Kansas City Chiefs linebacker Willie Gay Jr. is currently serving a four-game suspension for a violation of the league’s personal conduct policy. The punishment was actually reached via a settlement between the NFL and NFL Players Association in another example of the revised disciplinary process the league recently undertook.
In January, police arrested Gay on charges of criminal damage of less than $1,000 following an argument with the mother of his child. The misdemeanor constituted a domestic violence offense. Gay pleaded not guilty to the charge, and by June court records show an agreement had been reached with prosecutors where he entered a diversion program.
According to sources, the NFL wanted the maximum six-game suspension for Gay while the union pushed for a lighter punishment around two games. The case was set to be heard by retired judge Sue L. Robinson, who was jointly appointed by the NFL and NFLPA as the disciplinary officer and has a term of two years.
Gay decided to settle with the league for four games before it reached Robinson.

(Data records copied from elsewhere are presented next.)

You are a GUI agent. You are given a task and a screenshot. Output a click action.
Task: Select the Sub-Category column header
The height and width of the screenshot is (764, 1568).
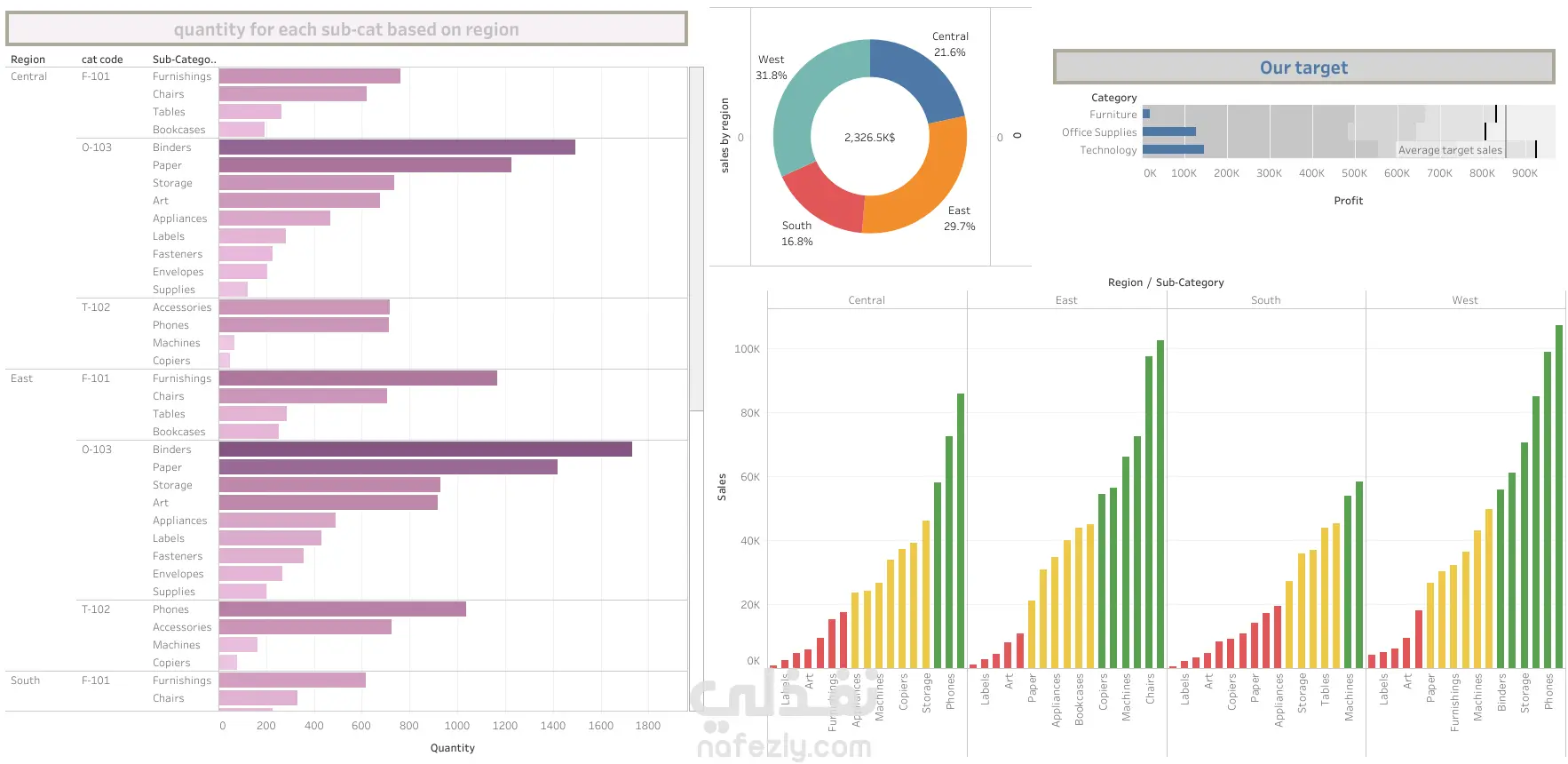coord(184,60)
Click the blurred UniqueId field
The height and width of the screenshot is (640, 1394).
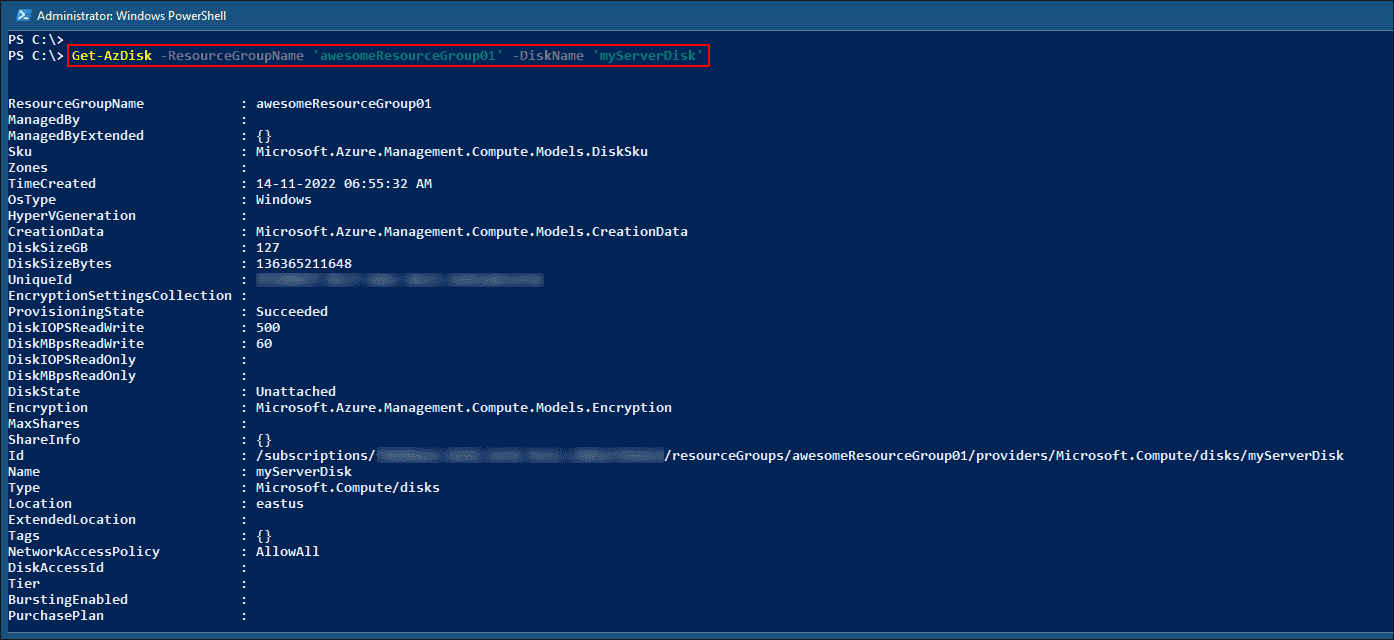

Before the 2020 collective bargaining agreement, punishment for violations of the league’s personal conduct policy was “pursuant to the Commissioner’s authority … to address and sanction conduct detrimental to the league.” With the new CBA, the disciplinary officer makes the initial determination on the punishment unless a settlement is reached.
Robinson was also the disciplinary officer for the Deshaun Watson case. Watson and the league did not settle before Robinson heard his case, and citing precedent she issued the maximum punishment of six games for his alleged sexual misconduct involving massage therapists. The NFL appealed the ruling, and before Roger Goodell’s appointee could rule on the appeal, Watson reached a settlement agreement that included an 11-game suspension, $5 million fine and mandatory behavioral treatment.
Gay’s suspension began in Week 3, and he’ll be eligible to play again in Week 7 against the 49ers.